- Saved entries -
· · · ·

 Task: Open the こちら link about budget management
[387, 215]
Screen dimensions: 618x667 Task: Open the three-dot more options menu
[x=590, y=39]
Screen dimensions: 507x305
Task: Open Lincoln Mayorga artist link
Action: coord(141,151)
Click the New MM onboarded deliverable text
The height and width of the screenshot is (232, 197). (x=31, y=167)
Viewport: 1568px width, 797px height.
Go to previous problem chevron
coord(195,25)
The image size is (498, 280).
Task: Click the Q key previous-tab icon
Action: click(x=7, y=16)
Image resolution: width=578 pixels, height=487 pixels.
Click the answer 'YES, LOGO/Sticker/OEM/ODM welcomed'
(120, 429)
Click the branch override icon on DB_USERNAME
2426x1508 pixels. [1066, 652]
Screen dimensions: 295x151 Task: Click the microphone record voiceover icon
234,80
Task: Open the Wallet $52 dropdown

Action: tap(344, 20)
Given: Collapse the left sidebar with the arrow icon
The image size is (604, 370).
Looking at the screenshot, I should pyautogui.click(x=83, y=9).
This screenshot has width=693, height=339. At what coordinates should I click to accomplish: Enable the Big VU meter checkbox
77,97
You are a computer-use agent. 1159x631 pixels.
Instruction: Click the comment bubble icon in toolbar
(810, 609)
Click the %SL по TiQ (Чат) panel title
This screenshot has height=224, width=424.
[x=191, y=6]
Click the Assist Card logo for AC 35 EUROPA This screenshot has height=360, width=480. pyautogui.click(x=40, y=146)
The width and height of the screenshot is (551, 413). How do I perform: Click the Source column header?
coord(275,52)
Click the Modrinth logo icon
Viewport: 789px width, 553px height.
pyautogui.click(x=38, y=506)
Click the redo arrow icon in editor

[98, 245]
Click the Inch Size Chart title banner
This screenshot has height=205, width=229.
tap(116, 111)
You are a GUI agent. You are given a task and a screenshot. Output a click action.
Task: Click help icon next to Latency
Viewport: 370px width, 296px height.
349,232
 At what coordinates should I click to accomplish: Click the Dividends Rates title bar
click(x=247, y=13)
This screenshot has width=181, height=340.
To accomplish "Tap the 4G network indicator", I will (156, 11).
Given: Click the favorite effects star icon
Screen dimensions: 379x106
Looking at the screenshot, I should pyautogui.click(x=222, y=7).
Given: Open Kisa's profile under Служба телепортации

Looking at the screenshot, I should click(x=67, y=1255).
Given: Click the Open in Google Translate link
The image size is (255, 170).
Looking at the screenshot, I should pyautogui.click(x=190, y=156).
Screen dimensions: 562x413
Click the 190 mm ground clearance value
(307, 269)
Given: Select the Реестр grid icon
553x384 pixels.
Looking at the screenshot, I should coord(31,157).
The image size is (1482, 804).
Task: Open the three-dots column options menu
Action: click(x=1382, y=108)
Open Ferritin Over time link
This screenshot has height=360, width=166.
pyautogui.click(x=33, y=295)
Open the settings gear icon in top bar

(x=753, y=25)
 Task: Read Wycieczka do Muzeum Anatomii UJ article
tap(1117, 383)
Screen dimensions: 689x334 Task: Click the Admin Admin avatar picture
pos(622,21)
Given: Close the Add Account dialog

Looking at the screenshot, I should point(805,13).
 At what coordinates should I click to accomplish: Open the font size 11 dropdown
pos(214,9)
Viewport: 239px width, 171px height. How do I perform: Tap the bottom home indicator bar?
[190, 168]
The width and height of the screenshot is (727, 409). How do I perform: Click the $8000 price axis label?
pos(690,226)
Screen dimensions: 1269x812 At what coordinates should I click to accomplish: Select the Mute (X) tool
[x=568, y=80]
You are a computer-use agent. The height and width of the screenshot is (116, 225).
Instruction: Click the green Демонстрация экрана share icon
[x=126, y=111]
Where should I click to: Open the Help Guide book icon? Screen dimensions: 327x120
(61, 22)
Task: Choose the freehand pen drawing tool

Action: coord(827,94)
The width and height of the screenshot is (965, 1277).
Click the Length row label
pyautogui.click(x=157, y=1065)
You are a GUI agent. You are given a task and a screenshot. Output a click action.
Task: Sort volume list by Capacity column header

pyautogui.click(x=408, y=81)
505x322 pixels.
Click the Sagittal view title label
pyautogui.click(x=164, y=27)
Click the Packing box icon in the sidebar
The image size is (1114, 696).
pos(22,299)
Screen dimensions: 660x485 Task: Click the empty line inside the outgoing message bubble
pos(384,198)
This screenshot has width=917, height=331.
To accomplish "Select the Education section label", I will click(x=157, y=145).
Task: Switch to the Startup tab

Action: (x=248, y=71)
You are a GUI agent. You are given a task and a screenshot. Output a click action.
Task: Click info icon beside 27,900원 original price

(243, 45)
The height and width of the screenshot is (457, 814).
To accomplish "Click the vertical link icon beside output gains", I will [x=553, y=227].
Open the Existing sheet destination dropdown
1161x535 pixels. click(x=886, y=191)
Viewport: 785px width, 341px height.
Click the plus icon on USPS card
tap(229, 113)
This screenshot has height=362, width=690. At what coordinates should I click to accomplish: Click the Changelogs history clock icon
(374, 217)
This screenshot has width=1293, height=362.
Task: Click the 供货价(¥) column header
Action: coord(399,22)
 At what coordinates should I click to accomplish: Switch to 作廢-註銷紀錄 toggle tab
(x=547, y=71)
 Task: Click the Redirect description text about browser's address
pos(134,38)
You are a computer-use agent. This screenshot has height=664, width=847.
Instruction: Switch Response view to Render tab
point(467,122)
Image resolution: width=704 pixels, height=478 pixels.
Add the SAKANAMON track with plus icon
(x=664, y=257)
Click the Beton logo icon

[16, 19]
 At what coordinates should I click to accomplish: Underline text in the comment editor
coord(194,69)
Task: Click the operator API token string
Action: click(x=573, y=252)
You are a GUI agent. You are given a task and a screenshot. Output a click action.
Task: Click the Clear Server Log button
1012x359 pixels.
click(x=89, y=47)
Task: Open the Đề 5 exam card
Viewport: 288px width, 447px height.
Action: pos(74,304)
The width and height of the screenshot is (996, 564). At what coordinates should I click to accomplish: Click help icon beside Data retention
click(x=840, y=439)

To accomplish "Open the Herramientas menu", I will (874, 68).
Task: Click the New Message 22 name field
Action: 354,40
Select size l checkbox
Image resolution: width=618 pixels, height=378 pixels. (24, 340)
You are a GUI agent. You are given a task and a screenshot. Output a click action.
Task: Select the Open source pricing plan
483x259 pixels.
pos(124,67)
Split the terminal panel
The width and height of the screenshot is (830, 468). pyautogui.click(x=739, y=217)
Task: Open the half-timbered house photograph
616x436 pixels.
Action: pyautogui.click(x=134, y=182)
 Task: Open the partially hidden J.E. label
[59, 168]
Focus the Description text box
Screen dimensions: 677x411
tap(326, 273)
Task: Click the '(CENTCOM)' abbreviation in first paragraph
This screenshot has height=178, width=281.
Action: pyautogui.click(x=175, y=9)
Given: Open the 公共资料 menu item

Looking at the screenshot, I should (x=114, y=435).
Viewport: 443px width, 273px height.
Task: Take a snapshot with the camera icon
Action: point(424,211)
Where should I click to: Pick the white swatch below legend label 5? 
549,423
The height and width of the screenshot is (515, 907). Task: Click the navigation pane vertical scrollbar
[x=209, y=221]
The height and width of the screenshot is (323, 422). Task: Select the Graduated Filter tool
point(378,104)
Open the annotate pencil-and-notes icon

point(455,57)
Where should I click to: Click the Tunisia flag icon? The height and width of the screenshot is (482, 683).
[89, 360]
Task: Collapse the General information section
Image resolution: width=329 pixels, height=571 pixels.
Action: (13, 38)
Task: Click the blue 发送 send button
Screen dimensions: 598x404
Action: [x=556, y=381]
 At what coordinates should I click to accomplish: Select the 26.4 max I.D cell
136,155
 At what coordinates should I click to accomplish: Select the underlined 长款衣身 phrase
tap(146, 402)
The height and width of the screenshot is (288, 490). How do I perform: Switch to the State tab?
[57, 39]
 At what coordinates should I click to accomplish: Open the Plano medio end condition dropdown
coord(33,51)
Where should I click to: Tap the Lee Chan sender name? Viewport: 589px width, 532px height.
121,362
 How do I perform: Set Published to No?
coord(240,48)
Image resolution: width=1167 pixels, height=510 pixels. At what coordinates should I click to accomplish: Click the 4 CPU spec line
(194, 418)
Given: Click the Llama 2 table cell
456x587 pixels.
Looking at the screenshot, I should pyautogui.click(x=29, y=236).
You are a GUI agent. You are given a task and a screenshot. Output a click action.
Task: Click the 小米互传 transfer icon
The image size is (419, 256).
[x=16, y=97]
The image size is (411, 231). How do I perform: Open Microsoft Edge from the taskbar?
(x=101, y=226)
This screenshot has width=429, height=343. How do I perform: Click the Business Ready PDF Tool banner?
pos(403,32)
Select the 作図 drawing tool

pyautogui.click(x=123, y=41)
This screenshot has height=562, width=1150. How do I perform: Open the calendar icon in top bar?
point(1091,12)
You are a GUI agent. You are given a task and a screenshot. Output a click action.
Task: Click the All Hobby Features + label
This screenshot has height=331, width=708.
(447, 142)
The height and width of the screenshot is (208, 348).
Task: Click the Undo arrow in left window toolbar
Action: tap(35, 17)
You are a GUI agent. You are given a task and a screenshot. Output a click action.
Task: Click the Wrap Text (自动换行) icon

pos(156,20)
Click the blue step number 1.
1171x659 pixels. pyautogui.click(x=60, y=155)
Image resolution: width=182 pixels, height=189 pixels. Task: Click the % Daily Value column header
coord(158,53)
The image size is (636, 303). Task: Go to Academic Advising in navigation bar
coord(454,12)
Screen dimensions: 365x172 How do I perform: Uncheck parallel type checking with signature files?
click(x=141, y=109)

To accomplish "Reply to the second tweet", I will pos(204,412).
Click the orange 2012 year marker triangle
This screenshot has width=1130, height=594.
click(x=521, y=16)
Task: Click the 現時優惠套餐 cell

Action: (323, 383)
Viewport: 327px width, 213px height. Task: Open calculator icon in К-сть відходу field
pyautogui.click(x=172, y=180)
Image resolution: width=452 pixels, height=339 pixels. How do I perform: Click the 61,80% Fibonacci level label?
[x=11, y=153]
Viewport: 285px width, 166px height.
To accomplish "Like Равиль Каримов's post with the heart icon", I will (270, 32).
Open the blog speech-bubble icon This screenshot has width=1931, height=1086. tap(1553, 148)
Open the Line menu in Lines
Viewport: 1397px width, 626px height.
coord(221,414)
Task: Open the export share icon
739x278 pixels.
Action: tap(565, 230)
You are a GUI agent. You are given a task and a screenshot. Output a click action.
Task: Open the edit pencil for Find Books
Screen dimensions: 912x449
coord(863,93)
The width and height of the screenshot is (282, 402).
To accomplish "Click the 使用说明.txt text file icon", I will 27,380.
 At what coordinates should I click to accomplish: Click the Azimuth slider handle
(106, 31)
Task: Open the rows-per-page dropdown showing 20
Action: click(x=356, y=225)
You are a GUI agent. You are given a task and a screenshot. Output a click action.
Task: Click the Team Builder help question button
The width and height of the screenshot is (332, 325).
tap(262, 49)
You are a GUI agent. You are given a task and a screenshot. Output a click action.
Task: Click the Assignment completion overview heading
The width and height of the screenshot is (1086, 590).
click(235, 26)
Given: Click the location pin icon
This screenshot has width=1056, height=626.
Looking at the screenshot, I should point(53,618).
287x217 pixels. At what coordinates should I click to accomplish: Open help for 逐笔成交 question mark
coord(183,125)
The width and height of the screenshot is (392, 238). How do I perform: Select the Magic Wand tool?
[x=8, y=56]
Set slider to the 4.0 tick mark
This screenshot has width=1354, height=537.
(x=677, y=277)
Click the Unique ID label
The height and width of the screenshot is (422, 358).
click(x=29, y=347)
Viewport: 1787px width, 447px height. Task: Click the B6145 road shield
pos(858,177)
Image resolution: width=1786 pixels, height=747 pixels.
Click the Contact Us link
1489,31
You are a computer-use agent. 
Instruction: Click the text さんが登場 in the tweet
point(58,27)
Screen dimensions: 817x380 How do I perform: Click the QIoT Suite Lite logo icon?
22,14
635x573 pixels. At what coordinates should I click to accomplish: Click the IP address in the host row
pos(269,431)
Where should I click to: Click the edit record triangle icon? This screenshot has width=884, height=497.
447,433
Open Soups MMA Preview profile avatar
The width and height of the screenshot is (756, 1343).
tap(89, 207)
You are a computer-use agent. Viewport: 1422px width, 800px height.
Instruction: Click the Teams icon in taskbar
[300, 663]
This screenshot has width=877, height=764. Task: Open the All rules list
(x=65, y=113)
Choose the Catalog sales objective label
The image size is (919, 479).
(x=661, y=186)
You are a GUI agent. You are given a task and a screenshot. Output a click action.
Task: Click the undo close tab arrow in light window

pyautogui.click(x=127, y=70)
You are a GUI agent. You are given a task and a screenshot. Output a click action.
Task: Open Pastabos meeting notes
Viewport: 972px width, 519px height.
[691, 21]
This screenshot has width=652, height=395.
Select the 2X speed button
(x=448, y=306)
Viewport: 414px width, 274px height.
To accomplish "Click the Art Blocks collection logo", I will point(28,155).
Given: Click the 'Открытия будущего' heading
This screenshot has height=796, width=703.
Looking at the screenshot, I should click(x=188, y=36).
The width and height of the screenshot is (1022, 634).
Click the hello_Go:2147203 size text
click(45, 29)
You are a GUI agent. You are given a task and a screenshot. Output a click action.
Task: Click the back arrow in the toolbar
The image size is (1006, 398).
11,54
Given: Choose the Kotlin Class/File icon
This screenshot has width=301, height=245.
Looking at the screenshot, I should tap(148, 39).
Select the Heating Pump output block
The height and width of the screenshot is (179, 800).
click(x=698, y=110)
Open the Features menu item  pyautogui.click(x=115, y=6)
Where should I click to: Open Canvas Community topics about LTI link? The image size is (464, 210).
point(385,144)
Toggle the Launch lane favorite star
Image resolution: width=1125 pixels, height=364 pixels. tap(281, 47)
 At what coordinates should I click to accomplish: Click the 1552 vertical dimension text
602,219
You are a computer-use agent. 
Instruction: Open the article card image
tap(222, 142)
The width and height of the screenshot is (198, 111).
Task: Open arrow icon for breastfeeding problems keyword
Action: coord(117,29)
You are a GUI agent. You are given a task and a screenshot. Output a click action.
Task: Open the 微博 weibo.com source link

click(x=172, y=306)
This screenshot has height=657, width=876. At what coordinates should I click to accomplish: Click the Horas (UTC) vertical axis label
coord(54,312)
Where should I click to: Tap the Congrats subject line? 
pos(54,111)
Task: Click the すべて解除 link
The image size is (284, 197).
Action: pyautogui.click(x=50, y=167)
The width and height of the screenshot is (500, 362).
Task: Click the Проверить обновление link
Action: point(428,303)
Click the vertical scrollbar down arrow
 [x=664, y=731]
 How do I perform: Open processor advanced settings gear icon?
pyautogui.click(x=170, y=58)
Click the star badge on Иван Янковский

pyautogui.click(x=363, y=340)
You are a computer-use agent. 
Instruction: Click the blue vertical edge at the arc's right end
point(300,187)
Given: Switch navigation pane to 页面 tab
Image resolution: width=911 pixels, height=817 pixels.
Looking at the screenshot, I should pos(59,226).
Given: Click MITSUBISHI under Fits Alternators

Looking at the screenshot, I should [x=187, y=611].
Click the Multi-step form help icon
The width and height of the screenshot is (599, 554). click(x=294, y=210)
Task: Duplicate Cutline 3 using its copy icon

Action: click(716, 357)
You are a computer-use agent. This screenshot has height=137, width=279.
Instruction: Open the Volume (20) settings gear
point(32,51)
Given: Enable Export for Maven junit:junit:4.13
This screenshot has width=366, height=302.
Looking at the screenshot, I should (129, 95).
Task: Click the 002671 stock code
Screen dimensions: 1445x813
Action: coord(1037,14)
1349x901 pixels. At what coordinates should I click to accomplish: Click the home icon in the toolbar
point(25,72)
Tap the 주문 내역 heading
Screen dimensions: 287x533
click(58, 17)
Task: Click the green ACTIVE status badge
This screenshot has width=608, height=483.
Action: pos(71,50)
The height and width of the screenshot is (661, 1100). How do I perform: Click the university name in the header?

· · · ·

- WHAT YOU WILL DO -
Looking at the records above, return exactly the lines from the line with "Given: Click MITSUBISHI" to the line with "Given: Enable Export", both ends included.

- EXERCISE SOLUTION -
Given: Click MITSUBISHI under Fits Alternators

Looking at the screenshot, I should [x=187, y=611].
Click the Multi-step form help icon
The width and height of the screenshot is (599, 554). click(x=294, y=210)
Task: Duplicate Cutline 3 using its copy icon

Action: click(716, 357)
You are a computer-use agent. This screenshot has height=137, width=279.
Instruction: Open the Volume (20) settings gear
point(32,51)
Given: Enable Export for Maven junit:junit:4.13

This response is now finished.